Pactos (rotos) de sangre
Jimmy Conlon (Liam Neeson) y Shawn Maguire (Ed Harris) están sentados en una mesa de un elegante bar neoyorquino, frente a frente. El primero en algún momento trabajó como asesino a sueldo y formó parte de la nómina del segundo. Sin embargo, casi por accidente, Jimmy ha asesinado al hijo de Shawn para poder salvar a su propio hijo. Y Jimmy está ahí, en ese bar que es muy diferente a cuando eran jóvenes, ofreciéndole a Shawn su propia vida a cambio de que dejen vivir a su hijo. Pero la agenda de Shawn es muy diferente y por eso le dice lo siguiente: “yo era la única persona que se interesaba por vos, pero eso se terminó hace una hora, cuando mataste a mi hijo. Voy a ir por tu hijo con todo lo que tengo. Y cuando esté hecho -y va a estar hecho-, nos vamos a volver a ver, vos y yo, en este bar. Yo te voy a mirar, y voy a ver los mismos ojos vacíos que vi hoy en mi esposa, los mismos que vos debés estar viendo en mí, por saber que tu hijo ya no está en el mundo. Y cuando eso pase, ahí, quizás, te deje morir”. Esa escena, entre dos personajes duros y profesionales, forjados a través de toda una vida de crimen y códigos donde se combinan la lealtad, la violencia y la concepción de la sangre familiar como marco de referencia -e interpretados por dos actores que saben trabajar con suma efectividad diversas capas de sensibilidad y rudeza-, pinta en buena medida de qué trata Una noche para sobrevivir.
Es que detrás de la trama de persecución sobre un padre y su hijo huyendo tanto de la mafia como de la policía, el film aborda dos tópicos que en determinados pasajes van por carriles paralelos y en otros se entrecruzan: uno es la familia y cómo determinadas decisiones van cortando o poniendo en crisis los vínculos de afecto; el otro es cómo determinados universos como el submundo criminal van construyendo las identidades de sus integrantes hasta que claro, se dan determinados acontecimientos que alteran el orden preestablecido. Y aunque ceda a unos cuantos improductivos chiches visuales, el director Jaume Collet-Serra tiene bien en claro que la historia y los temas de Una noche para sobrevivir ya se han contado y abordado miles de veces pero que hay una esencia sobre la que se puede seguir presentando algo nuevo. Y hacia allí va, problematizando la figura de héroe tan invulnerable como lineal que venía cimentando Liam Neeson en su carrera, especialmente a través de la saga de Búsqueda implacable. Esto no deja de ser raro, porque Collet-Serra había ayudado en buena medida a edificar la imagen heroica de Neeson con Non-stop: sin escalas y Desconocido, pero hay que tener en cuenta que en esas películas también habían instancias donde el protagonista quedaba en un lugar problemático. Y si Caminando entre tumbas ya venía insinuando un paulatino giro en el perfil del actor, con Una noche para sobrevivir parece ya ir marcando otro rumbo, más vinculado al policial que el thriller o la acción, con un protagonista que encima, desde un comienzo, es un verdadero desastre: un padre totalmente ausente, muy en la tradición del cine de Steven Spielberg, pero con ese toque irlandés tan distintivo, con mucho alcohol, problemas para expresarse y un par de chistes lascivos, aunque pronto se le notará que lo único que está buscando es una chance para redimirse de todos sus pecados.
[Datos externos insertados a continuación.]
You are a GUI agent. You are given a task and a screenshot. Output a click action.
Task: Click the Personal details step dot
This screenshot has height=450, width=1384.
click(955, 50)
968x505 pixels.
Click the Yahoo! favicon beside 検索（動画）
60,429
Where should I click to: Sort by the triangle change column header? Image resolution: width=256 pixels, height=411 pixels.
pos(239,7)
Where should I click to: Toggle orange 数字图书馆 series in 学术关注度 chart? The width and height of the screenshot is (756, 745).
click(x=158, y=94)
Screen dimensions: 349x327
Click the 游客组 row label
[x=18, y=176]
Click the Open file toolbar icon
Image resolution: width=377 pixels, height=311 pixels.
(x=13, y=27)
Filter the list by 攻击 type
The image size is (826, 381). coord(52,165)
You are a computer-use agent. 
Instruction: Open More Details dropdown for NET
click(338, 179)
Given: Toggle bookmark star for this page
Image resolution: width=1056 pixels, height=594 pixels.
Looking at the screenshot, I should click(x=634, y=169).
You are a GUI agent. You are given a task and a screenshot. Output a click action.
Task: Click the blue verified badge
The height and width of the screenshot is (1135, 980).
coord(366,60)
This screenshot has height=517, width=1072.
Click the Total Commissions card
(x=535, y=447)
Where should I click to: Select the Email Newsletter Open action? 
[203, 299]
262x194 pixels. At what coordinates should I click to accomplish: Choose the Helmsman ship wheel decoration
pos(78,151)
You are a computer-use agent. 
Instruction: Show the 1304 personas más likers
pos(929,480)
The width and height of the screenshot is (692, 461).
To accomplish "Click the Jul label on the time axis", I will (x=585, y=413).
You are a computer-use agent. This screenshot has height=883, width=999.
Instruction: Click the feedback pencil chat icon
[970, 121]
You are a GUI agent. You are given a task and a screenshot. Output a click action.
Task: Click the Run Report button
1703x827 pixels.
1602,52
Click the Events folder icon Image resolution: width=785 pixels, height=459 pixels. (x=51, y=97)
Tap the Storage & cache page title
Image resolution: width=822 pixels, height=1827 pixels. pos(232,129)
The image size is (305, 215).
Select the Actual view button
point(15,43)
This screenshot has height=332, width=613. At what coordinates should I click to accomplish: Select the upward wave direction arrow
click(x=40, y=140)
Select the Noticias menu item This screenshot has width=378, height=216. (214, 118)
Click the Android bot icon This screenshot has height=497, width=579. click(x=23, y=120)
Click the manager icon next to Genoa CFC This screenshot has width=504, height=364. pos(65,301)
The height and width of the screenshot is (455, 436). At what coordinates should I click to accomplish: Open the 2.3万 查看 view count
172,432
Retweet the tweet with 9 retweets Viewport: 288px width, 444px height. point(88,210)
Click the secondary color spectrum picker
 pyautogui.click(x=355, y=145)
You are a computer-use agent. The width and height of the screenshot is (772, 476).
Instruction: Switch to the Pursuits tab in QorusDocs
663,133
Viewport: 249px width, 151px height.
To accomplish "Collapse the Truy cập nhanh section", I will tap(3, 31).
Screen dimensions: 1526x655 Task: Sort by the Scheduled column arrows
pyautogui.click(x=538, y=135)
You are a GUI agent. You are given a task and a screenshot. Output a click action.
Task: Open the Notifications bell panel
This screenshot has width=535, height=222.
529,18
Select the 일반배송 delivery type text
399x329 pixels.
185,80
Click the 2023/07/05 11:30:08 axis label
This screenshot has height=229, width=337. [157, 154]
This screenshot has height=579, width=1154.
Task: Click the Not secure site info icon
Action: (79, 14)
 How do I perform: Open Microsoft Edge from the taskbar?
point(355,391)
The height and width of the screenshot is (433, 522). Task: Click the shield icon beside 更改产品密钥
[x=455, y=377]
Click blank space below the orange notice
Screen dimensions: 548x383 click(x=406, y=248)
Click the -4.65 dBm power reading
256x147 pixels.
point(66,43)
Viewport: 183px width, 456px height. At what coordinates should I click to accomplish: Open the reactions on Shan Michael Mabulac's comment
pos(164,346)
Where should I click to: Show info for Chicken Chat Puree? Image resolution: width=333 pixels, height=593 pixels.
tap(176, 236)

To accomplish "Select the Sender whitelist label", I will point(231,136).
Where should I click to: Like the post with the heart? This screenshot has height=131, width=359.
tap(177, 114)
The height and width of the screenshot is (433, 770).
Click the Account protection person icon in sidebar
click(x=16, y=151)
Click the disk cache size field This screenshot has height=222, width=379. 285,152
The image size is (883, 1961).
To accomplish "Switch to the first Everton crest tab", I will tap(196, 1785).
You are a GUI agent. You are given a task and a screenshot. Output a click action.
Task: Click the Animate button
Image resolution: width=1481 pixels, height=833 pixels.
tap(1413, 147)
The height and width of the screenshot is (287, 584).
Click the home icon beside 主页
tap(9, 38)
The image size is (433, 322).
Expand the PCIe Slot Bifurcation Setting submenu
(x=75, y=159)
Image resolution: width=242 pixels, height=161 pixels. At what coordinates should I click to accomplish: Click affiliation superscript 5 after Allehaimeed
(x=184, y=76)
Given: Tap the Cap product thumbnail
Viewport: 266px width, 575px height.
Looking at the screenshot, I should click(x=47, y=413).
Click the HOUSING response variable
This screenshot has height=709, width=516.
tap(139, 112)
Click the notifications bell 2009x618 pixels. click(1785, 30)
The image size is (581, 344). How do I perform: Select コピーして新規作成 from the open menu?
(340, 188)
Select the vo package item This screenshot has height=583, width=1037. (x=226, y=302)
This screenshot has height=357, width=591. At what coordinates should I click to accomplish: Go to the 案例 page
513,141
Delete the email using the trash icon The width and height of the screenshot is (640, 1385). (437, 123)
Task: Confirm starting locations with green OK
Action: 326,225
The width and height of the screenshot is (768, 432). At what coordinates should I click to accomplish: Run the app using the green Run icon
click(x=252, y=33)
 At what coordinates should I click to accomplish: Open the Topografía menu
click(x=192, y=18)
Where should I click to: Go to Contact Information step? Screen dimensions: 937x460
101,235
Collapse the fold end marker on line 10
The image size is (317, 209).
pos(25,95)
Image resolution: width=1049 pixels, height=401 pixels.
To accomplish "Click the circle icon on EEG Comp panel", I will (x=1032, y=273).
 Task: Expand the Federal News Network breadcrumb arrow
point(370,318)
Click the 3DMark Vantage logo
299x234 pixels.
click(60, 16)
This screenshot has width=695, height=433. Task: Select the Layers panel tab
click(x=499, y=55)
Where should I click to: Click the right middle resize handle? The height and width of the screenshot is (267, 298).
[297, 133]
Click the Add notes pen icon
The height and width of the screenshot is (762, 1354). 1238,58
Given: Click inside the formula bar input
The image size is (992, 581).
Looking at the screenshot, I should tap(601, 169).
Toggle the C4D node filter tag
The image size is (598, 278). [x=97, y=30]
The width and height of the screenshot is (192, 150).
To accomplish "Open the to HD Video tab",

A toda esta confluencia de códigos y normas no escritas de la mafia y la familia, Collet-Serra y el guionista Brad Ingelsby le agregan un trabajo sobre el espacio urbano que recupera la tradición oscura, sucia y hasta maloliente del Nueva York de los policiales de los setenta y ochenta, pero trasladándola a la actualidad, como insinuando que determinados esquemas, perspectivas y situaciones se siguen manteniendo a pesar del paso del tiempo. De esta manera, a través de un espacio donde lo nuevo y lo viejo están en permanente lucha, pero también de las reglas con que se manejan los personajes a ambos lados de la ley y un recorte temporal pequeño pero decisivo, Una noche para sobrevivir es un film sobre los choques generacionales, familiares, afectivos y hasta éticos, en el que la única manera posible de expresarse es a través de la sangre.